Montgomery County officials said yesterday that they may drop the tickets charging zoning board member Harry M. Leet with illegal occupancy of two condemned properties that he owns, including the Boyds farmhouse that burned Jan. 11, killing six people.

"This really means that Leet will not have been penalized in any way for having failed to do what he agreed to do to the house (at 22901 Slidell Rd.) before it burned down," said Richard J. Ferrara, director of the Montgomery County Department of Housing and Community Development.

However, Ferrara said that the county, while dropping the illegal occupancy ticket at both properties, will press forward with seven other tickets charging Leet with code violations at his other rental property at 23215 Slidell Rd., including failure to make repairs to the siding, foundation wall and windows. The maximum penalty for each ticket is a $250 fine.

Leet, 68, has served since 1981 as a member of the county Board of Appeals, which approves or rejects exceptions to the county zoning laws, and he is seeking reappointment.

He could not be reached last night for comment.

Ferrara said that he doesn't think the code violations were directly connected to the fire, but that the department had believed there was a basis for the illegal occupancy tickets. Those tickets were issued Jan. 13, two days after the fire, Ferrara said, because Leet hadn't made all of the repairs that he had promised last summer in a written agreement with the county.

Ferrara said that Leet had arranged for the water system to be fixed and for smoke detectors to be installed at the burned farmhouse prior to the Dec. 24 condemnation but had not corrected the sagging porch, roof leaks, broken windows or other similar problems.

Yesterday, after meeting with County Attorney Alan M. Wright and reviewing the county code requirements for condemnation, Ferrara said, "Once those problems water and smoke detectors were corrected, the rest of the problems, even though they are code violations, apparently are not sufficient for condemnation."

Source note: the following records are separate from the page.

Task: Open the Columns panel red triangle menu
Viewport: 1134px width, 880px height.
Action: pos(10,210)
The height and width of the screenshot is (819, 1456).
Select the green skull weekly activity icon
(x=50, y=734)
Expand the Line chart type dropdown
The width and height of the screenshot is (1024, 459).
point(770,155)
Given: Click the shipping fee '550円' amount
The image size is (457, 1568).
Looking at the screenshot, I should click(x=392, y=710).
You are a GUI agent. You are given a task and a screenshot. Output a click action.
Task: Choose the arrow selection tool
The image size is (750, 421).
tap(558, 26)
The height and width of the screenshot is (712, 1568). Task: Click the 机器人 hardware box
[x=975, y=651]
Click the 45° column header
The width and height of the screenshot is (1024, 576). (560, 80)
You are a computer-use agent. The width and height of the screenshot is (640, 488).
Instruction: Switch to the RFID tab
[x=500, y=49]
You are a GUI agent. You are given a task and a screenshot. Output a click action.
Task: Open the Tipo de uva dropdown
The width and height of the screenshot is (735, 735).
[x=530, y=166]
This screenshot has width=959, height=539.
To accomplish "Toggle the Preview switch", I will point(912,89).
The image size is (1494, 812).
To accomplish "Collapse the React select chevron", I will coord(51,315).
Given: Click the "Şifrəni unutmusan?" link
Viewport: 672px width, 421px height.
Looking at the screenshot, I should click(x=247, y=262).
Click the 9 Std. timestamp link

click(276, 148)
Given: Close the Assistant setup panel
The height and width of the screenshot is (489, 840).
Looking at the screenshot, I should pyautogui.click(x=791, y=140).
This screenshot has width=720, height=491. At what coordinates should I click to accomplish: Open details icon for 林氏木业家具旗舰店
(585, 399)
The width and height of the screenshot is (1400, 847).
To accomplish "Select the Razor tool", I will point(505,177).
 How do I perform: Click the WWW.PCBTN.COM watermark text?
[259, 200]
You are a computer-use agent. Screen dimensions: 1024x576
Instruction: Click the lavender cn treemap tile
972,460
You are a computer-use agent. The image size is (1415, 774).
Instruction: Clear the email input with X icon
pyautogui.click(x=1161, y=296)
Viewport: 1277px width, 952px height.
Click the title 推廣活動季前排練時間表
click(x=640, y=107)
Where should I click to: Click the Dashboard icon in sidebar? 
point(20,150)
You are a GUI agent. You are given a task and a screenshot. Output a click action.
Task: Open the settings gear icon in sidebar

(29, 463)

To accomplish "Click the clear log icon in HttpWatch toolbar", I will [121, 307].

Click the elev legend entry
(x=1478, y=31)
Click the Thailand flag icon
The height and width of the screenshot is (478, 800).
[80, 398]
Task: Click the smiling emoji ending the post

Therefore, Ferrara said, "The county attorney said that if the code violations don't meet the test required for condemnation, then he recommends that we not prosecute the illegal occupancy tickets."

Ferrara said he will make a final decision next week on whether to drop the illegal occupancy tickets. He will also address at that time the question of whether to lift the condemnation on the property. "I want to make sure we look at this very carefully and make sure there is no other option," he said.

The county originally condemned the two Leet properties in July, department records show. But the condemnations were lifted in August when Leet signed agreements with the county promising to correct the problems by Dec. 1.

On Dec. 7, housing inspector Frank Ziese found that many violations remained uncorrected, the files show. The county condemned the two properties on Christmas Eve and told Leet to remove the tenants by Jan. 3. A week later, the fire killed six of 11 residents, including two children, ages 2 and 12.

Last week Ziese, 58, died in an car accident. Ferrara said that his death would not affect the county's ability to press its case against Leet because the department has Ziese's records.

Fire investigators, trying to establish the cause of the fire, are examining the wood stove installed by tenants to warm the house.